Player 3: Player A is Scottie Pippen, Player B is Klay Thompson.

Thompson has the reputation of being one of the best 3-point shooters in NBA history, but he's also developed into one of the best perimeter defenders in the league, even though he might not have the raw stats to show for it.

What else is there to say about Pippen? He might be the best No. 2 the game has ever seen, someone who was capable of dominating both ends of the court.

Player 4: Player A is Draymond Green, Player B is Toni Kukoc.

Two incredible versatile players who excel in very different ways.

At the peak of his powers, Green was the most dominant defensive player in the league, the rare player who could protect the rim like a centre while still being able to guard multiple positions.

Kukoc never reached the heights that Green did as a player, but he played a key role on the Bulls and would thrive in today's NBA as a 6-foot-11 forward who could handle the ball and space the floor.

Player 5: Player A is Andrew Bogut, Player B is Dennis Rodman.

Rodman was a defensive monster who led the league in rebounding for seven straight seasons, giving him the second-most rebounding titles in NBA history behind only Wilt Chamberlain.

Bogut, meanwhile, became a valuable piece on the Warriors thanks to his rim protection, rebounding and passing from the centre position.

Player 6: Player A is Harrison Barnes, Player B is Luc Longley.

They don't play the same position, but Barnes and Longley posted similar numbers as role players on their respective teams.

Player 7: Player A is Ron Harper, Player B is Shaun Livingston.

Harper started in almost every game he appeared in with the Bulls, whereas Livington came off the bench during Golden State's championship runs.

The final teams

Team Aboy: Stephen Curry, Steve Kerr, Scottie Pippen, Draymond Green, Dennis Rodman, Harrison Barnes, Shaun Livingston.

Team Rafferty: Stephen Curry, Steve Kerr, Scottie Pippen, Draymond Green, Andrew Bogut, Harrison Barnes, Shaun Livingston.

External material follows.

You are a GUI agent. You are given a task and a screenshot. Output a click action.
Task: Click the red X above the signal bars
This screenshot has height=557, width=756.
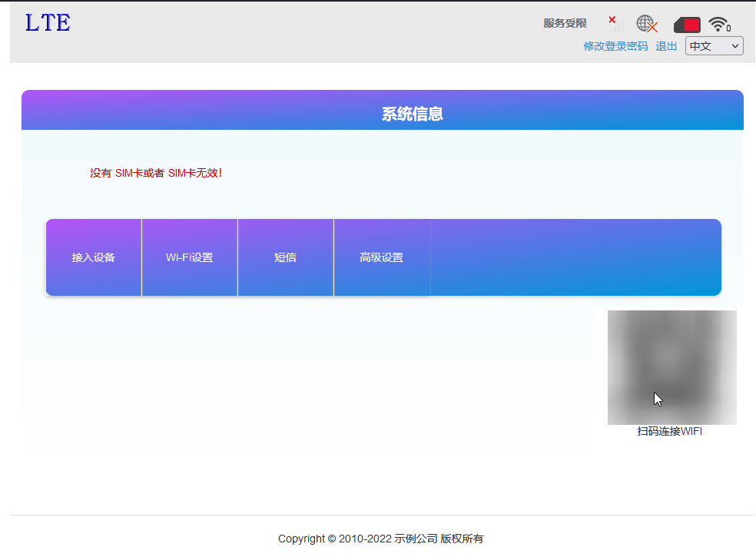click(612, 20)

Team Rabinal: Stephen Curry, Steve Kerr, Klay Thompson, Tony Kukoc, Andrew Bogut, Harrison Barnes, Shaun Livingston.

That's right - nobody picked Michael Jordan. Do you think they regret it?

This has been translated from NBA Argentina: "Desafío a ciegas: ¿cómo armar tu plantel ideal eligiendo entre los jugadores de los mejores equipos de la historia?"

The views expressed here do not represent those of the NBA or its clubs.